(MARYVILLE, Mo.) Officiating basketball is not a walk in the park, and a person has to be passionate about being a referee to stay in the game.
"I love it. You gotta love it."
Virgil Freeman has shown his love for the game by serving as an official for nearly four decades.
From junior varsity, to the MIAA, to the Big 8, Freeman has seen his fair share of basketball games.
"Basketball is basketball," Freeman said. "It's good in about any area you go to."
And he would know.
Many years ago, Freeman spent time as the football coach and principal at East Buchanan High School before moving all over the state as a high school administrator. During his travels, he found his niche on the hardwood.
"It has just been fantastic. I wouldn't trade anything," Freeman said looking back on the stops along his career. "I know I've had to probably talk to some coaches about slowing down and not getting excited, but the main reason I'm there is for the kids-- the young men and women that are playing basketball."
Throughout his years as a referee, Freeman has seen some of the best talent in the Midland Empire grow up to produce some of the best talent in the area.
A few of the coaches that he recalls from their playing days include Benton girls basketball coach Brett Goodwin, Lafayette boys coach Chris Neff, Central Athletic Director Neal Hook and Mid-Buchanan boys coach Bryce Kemper.
"What I see is the same thing I saw out of them as players, you knew they were going to be successful, and they are very successful," Freeman said. "Those are the things that you could really see as an official. These guys and gals were going to be super, and they are. They are really super."
But Freeman's done more than work on the court as a devoted official, he teaches future coaches and refs in the classroom.
He is in his tenth year at Northwest Missouri State University as a professor in the educational leadership department.
And his former students say Freeman's approach to his career rubbed off during their time at Northwest, including Corey Gilpin and Chaim Jenkins.

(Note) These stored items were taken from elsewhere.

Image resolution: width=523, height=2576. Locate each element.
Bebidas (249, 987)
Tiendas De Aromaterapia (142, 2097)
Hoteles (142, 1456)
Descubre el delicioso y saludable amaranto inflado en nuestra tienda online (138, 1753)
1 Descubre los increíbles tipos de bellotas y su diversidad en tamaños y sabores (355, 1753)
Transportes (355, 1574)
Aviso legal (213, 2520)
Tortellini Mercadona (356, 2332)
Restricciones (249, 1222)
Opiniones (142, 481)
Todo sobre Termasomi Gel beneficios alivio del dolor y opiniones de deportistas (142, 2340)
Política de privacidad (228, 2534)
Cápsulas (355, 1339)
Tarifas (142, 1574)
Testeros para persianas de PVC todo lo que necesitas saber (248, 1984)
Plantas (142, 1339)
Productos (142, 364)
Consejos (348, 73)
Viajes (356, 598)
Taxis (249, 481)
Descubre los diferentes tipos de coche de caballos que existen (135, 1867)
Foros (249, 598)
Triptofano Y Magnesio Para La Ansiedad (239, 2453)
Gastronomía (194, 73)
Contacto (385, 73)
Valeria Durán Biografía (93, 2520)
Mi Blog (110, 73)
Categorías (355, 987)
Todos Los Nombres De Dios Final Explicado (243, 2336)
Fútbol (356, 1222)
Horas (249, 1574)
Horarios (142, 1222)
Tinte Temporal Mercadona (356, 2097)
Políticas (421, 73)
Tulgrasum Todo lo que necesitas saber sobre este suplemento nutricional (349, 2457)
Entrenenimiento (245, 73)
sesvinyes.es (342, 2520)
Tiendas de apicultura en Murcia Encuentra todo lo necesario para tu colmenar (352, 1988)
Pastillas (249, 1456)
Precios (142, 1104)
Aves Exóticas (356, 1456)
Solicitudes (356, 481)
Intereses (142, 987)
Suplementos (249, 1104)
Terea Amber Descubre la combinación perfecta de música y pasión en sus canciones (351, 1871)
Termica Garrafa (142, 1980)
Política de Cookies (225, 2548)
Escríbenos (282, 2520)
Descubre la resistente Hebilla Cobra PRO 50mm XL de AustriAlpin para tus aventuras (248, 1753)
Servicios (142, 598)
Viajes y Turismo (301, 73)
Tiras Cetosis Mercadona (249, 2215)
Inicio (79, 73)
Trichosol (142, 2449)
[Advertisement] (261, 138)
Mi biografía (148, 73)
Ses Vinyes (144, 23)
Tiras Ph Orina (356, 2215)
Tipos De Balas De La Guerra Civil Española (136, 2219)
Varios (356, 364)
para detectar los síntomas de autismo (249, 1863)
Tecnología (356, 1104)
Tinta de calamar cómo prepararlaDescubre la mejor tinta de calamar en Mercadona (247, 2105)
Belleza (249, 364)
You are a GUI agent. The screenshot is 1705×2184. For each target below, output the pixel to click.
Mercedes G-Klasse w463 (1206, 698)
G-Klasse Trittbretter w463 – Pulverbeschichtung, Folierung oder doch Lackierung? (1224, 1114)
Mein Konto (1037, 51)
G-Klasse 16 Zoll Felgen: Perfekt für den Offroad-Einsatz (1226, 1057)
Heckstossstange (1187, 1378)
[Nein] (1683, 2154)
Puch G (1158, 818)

Gilpin, a King City native, has worked as a high school basketball official for the last eight years, six of which alongside Freeman.
"It's not about teaching from the book, it's not about doing this this way. It's about life lessons," Gilpin said of his colleagues' teaching style.
Jenkins also enjoyed his classes under Freeman in Maryville. Now filling the role as boys basketball coach at Northeast Nodaway, he works with his former professor on a regular basis at the gym.
Jenkins says it was the "real world" comparisons that made his classes memorable.
"He used a lot of life examples, 'this applies to that', and that was one of the things he was better with in the classroom. Relating things to the real world."
Freeman will continue molding future coaches and referees as retirement nears, but so far, fatigue is not slowing him down.
"If I can still run with the young guys, I think I can still officiate," Freeman said. "And so far I've been able to run with most of the young guys."
"He keeps up with me, and I'm 25," Gilpin said. "He does just fine with me, and I wouldn't want to go out on a night with him and try to keep up."
Freeman's showing that it just takes a little dedication to your craft-whether it's in the classroom or on the hardwood--to have a lasting career.